Exercise. In the article on the NLRB's Purple Communications decision, which earlier Board case held that employees had no statutory right to use an employer's email systems for Section 7 matters?

Passage for review.
====

United States: You've Got Mail: The NLRB Unlocks Employer Email Systems For Union Organizing And Other Protected Concerted Activity

Last Updated: February 2 2015
Article by Robert K. Sholl and Timothy T. Lecher

In a recent and highly controversial decision, Purple Communications, Inc., 361 NLRB No. 126 (2014), the National Labor Relations Board ("Board") declared that employees have a presumptive right to use their employers' email systems during non-working time to engage in communications protected by Section 7 of the National Labor Relations Act ("NLRA"), such as union organizing efforts or discussions pertaining to wages, hours or working conditions. Notably, the Board reached this holding despite the employer's express rule stating that its email system was to be used for "business purposes only."

The Board's Purple Communications decision marks a sweeping departure from its own prior, long-standing precedent affirming an employer's right to regulate and restrict employee use of company property, including electronic communication systems. Indeed, in Register Guard, 351 N.L.R.B. 1110 (2007), the Board previously stated without qualification that employees "had no statutory right to use the [employer's] email systems for Section 7 matters."

====

Dataset content.
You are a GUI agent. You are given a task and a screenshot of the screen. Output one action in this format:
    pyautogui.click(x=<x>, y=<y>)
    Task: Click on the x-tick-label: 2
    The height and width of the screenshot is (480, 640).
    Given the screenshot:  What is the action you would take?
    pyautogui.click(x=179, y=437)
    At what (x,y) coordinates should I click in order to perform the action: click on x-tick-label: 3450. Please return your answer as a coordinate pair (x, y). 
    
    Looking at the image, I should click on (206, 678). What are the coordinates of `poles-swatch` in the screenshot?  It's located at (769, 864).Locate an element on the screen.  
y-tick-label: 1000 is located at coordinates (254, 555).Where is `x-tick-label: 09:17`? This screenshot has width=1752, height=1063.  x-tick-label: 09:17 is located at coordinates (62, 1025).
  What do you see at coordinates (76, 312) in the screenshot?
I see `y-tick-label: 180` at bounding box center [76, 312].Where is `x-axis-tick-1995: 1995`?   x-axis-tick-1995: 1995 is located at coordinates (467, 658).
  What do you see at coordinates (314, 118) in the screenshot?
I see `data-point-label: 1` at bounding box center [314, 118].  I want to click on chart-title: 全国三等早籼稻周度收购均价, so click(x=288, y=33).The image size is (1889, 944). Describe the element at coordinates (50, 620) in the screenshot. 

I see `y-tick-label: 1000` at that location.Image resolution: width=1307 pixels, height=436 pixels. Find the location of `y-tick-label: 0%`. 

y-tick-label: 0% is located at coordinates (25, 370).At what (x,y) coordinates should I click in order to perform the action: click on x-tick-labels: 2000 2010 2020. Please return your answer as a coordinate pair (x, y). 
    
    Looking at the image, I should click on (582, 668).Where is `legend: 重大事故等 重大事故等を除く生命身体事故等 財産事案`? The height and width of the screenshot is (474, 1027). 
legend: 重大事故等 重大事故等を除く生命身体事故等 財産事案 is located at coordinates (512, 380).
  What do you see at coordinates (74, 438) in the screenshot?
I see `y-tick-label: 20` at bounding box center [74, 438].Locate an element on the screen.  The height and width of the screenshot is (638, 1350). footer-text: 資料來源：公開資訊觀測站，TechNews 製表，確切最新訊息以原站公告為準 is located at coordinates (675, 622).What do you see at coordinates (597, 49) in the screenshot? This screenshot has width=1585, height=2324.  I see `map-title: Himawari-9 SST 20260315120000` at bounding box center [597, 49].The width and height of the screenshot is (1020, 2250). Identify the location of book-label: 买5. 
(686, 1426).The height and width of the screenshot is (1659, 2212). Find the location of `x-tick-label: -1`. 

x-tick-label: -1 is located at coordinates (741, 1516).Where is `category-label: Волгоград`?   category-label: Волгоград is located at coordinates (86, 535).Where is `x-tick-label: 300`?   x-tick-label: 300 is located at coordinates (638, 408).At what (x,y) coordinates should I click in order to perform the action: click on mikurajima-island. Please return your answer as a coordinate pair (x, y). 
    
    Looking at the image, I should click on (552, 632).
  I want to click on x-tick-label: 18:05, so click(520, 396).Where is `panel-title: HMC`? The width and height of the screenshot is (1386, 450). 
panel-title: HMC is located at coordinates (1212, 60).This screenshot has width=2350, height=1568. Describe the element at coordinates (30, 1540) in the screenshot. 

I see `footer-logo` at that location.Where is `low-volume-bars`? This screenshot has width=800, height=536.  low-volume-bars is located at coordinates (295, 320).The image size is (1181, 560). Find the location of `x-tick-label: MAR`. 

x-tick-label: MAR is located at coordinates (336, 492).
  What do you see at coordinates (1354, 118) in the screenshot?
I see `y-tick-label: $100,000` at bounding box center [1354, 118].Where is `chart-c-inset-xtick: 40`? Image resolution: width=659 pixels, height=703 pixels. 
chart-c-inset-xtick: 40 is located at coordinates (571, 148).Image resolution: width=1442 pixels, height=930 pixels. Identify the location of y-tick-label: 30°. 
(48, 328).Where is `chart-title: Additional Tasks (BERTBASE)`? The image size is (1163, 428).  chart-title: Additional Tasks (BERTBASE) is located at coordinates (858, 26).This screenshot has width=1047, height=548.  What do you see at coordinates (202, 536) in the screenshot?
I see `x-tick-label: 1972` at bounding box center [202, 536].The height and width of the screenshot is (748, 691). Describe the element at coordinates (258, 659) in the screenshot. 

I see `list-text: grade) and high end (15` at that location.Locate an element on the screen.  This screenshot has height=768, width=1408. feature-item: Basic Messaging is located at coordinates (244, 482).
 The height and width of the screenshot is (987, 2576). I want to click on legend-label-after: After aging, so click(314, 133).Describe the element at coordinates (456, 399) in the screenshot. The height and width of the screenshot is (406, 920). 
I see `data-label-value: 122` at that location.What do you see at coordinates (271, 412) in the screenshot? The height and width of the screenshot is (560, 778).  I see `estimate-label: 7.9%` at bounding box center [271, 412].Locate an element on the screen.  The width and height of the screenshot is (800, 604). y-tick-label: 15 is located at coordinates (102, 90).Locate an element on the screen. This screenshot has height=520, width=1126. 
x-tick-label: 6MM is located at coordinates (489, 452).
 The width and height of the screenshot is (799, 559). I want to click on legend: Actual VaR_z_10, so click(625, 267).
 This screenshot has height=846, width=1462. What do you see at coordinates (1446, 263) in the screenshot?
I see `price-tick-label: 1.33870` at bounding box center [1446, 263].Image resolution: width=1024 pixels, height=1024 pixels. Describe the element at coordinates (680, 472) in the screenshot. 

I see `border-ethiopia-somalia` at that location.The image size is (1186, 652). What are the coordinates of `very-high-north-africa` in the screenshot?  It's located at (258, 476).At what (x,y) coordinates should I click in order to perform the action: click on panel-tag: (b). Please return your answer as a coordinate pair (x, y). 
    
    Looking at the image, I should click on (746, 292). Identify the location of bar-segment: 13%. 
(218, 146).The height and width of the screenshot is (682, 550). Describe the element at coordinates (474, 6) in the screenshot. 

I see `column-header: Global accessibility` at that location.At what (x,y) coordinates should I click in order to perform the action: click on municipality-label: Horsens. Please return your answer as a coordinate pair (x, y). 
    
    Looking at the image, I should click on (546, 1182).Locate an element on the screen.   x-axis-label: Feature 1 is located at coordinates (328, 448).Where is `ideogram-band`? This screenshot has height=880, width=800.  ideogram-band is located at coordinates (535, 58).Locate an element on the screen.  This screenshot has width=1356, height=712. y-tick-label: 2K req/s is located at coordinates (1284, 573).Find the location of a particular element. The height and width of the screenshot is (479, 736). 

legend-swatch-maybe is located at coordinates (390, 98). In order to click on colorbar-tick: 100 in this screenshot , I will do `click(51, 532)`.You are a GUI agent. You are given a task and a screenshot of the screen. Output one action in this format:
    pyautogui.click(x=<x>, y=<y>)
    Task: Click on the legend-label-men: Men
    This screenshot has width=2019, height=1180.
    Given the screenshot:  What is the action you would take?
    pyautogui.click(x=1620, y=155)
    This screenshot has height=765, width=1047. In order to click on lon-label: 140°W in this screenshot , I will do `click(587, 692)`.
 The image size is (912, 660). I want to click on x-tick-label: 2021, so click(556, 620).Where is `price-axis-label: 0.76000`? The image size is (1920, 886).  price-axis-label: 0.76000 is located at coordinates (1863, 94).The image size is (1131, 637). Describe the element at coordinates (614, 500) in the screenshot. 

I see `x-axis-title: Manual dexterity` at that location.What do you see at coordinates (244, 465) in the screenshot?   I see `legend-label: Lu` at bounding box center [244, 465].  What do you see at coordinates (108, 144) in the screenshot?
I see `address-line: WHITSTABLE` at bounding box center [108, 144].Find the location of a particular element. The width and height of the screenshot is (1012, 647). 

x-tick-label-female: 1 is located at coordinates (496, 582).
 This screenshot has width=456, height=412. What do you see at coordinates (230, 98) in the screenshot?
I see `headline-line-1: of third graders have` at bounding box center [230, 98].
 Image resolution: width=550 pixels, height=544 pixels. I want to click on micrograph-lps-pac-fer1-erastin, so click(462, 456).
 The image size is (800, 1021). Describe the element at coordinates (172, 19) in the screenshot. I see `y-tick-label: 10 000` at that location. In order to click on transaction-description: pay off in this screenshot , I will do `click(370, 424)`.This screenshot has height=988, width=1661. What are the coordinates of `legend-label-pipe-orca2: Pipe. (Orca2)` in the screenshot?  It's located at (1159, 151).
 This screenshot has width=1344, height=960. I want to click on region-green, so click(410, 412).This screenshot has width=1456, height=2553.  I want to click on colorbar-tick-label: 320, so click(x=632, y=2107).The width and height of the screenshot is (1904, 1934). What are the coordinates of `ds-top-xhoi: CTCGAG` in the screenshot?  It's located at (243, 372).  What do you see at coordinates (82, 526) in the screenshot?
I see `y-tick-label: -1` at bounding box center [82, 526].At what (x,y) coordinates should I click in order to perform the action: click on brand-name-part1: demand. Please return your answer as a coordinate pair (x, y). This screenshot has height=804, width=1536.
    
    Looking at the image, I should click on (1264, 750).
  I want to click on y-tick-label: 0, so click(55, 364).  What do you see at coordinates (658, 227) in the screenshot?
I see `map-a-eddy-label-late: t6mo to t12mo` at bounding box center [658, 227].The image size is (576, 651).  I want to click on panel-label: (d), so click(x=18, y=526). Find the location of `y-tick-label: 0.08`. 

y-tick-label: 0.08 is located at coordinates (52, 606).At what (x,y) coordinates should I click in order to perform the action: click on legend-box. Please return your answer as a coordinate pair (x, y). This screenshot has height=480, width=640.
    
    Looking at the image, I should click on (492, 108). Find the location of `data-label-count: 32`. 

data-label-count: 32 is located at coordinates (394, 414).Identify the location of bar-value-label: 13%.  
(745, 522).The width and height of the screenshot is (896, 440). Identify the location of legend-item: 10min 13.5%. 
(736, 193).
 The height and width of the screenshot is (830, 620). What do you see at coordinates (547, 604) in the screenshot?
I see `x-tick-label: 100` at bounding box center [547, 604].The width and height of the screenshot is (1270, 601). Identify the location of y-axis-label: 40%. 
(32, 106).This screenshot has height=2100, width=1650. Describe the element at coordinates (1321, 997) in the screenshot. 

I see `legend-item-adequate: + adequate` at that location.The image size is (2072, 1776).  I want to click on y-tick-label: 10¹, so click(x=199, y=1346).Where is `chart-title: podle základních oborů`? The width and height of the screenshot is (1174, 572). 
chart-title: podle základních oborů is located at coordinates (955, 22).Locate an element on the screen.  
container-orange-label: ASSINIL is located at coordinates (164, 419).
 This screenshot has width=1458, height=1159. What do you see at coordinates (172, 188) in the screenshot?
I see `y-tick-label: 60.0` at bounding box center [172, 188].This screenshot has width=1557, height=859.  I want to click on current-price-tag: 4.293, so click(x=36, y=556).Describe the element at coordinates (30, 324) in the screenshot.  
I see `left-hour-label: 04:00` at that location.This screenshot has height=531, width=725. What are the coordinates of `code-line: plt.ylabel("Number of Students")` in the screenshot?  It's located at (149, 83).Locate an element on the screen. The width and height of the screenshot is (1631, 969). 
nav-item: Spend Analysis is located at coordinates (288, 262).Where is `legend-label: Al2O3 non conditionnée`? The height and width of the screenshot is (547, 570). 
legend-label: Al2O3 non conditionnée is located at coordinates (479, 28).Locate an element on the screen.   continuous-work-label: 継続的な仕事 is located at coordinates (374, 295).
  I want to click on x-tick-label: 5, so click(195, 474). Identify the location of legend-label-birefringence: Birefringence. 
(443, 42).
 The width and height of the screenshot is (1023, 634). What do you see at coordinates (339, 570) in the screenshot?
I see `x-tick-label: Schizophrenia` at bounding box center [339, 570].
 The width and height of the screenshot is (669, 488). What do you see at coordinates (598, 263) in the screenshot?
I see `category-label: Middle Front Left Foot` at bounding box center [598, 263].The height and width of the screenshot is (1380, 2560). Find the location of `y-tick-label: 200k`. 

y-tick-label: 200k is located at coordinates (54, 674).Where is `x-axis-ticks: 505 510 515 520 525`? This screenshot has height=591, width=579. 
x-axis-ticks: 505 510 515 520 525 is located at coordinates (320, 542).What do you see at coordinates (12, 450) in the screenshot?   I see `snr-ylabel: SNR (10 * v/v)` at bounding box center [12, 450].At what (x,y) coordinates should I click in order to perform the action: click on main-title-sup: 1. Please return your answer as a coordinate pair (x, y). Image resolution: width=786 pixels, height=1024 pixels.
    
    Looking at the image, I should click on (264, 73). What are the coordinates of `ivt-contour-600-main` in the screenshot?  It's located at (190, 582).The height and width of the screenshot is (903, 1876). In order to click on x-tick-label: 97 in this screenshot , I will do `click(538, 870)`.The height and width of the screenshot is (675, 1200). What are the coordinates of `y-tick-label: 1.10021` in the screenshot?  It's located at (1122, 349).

====

Answer to this task. Register Guard, 351 N.L.R.B. 1110 (2007).